● Work instructions:
All entries below must be output word for word, and the pictures left behind.
Data for analysis section start
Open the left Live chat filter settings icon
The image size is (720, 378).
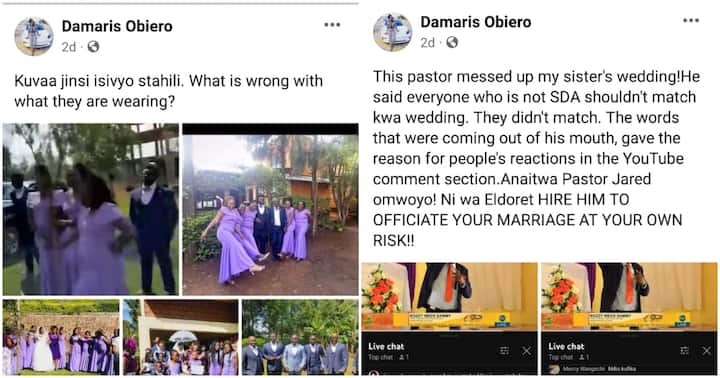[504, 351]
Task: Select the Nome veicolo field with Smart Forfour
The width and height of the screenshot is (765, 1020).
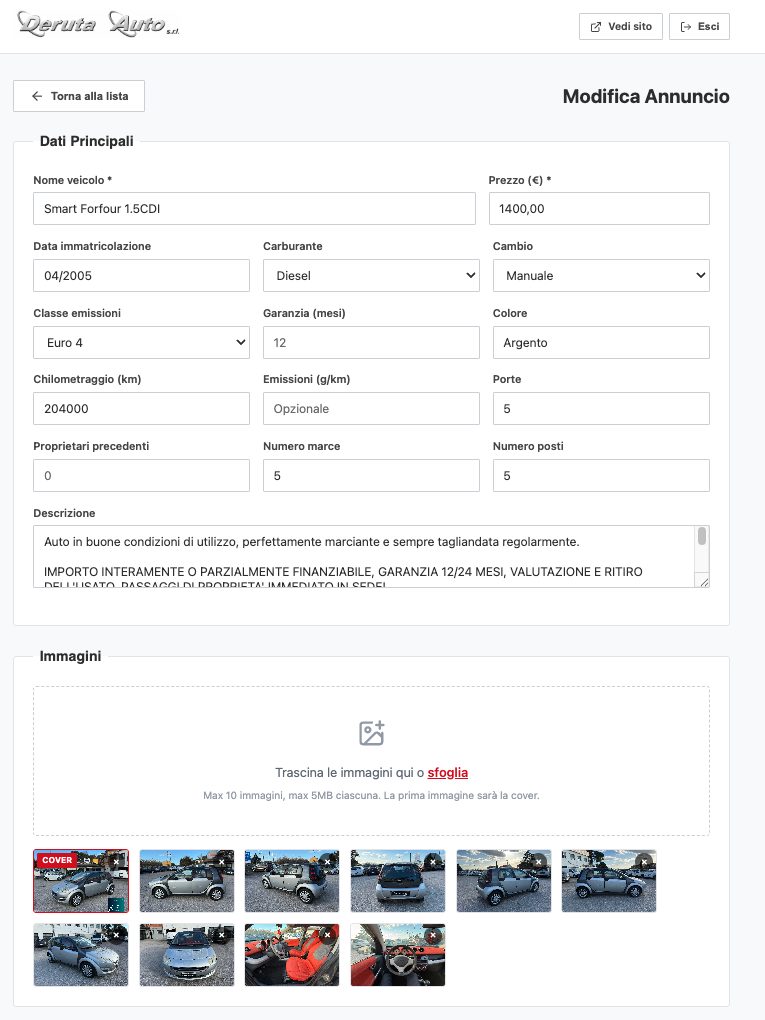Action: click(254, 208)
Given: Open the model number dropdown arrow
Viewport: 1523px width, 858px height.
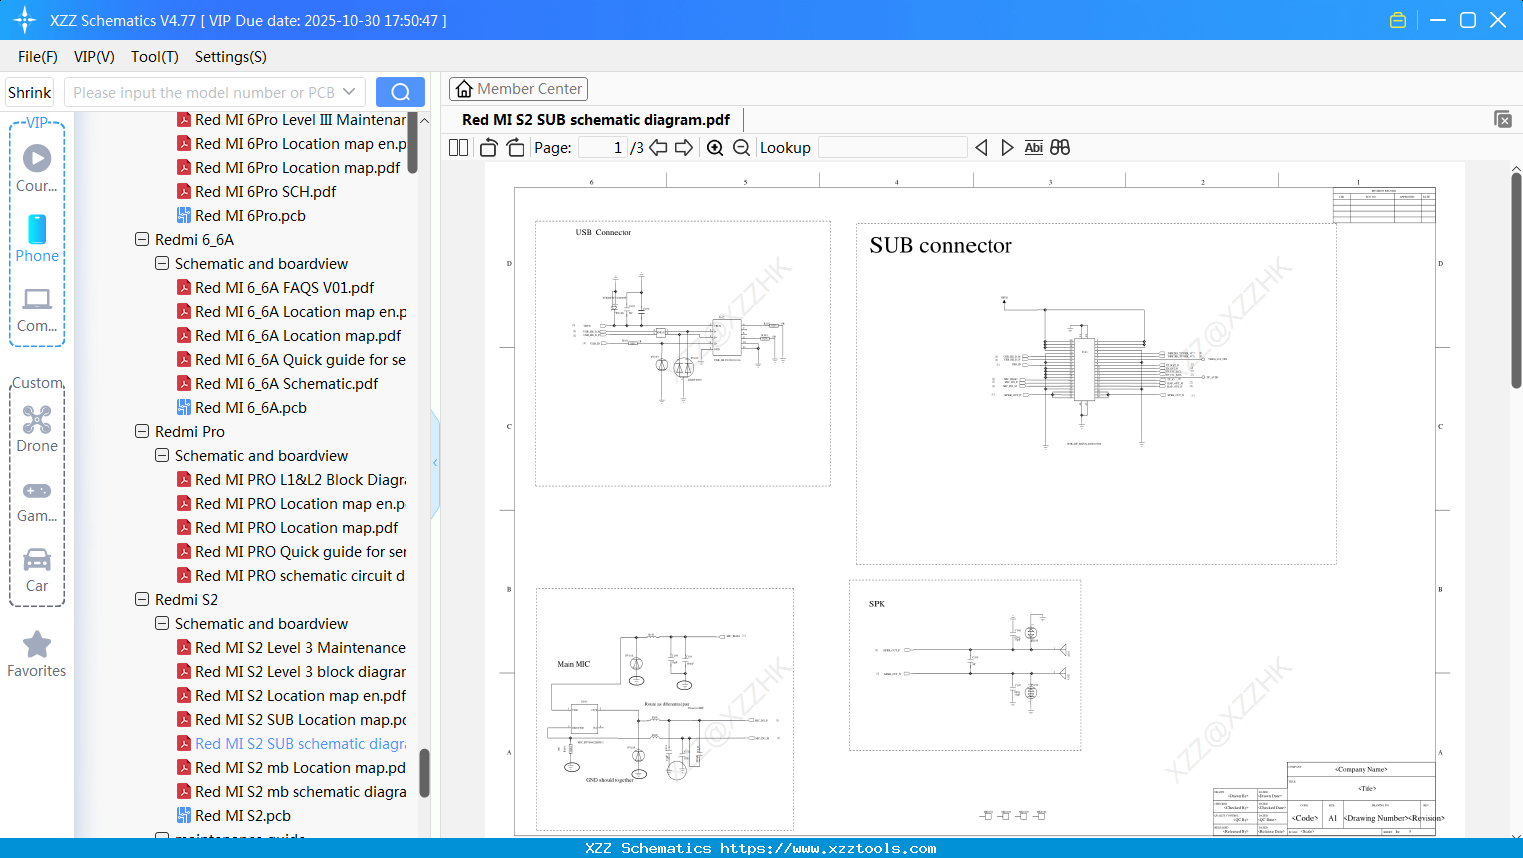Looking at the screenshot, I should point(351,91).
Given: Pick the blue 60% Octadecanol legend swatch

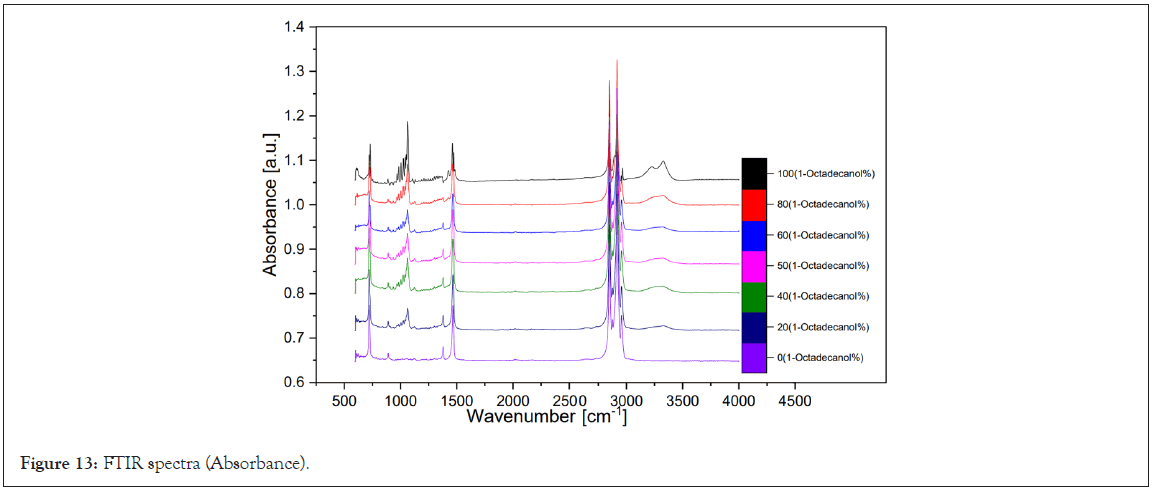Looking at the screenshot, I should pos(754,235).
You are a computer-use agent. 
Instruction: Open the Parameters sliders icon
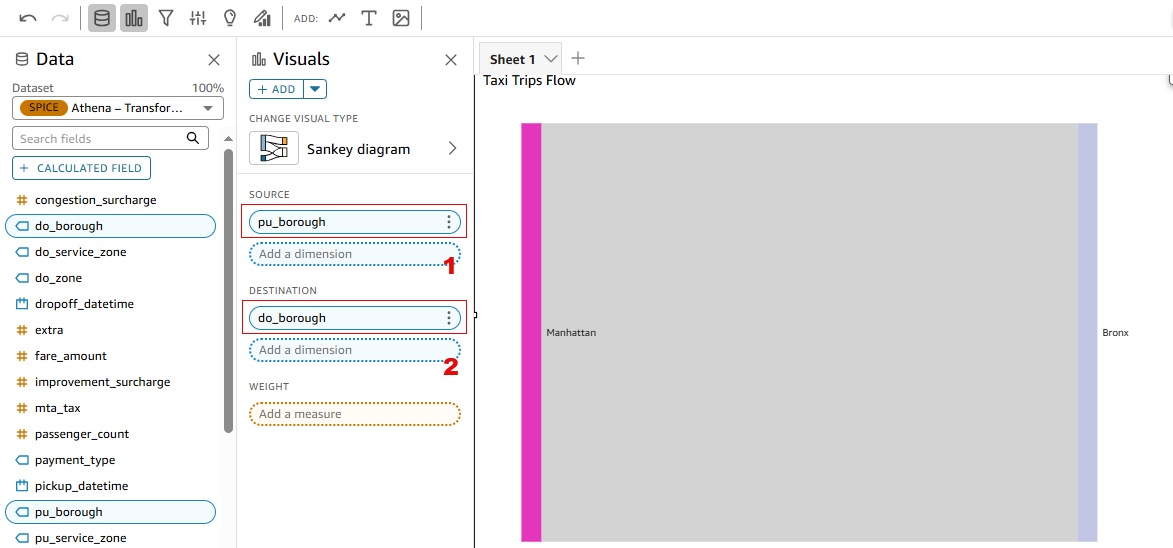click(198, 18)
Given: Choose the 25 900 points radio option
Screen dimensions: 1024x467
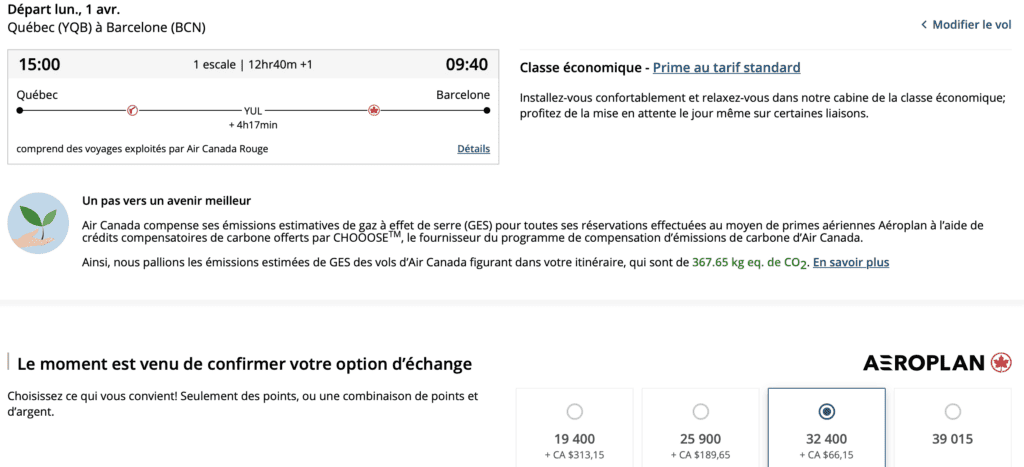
Data for analysis section end
● Solved problem:
Open the left Live chat filter settings icon
The image size is (720, 378).
[504, 351]
Task: Select the Nome veicolo field with Smart Forfour
The width and height of the screenshot is (765, 1020).
Action: click(254, 208)
Given: Open the model number dropdown arrow
Viewport: 1523px width, 858px height.
Looking at the screenshot, I should point(351,91).
Given: Pick the blue 60% Octadecanol legend swatch

Looking at the screenshot, I should pos(754,235).
You are a computer-use agent. 
Instruction: Open the Parameters sliders icon
click(198, 18)
Given: Choose the 25 900 points radio option
Screen dimensions: 1024x467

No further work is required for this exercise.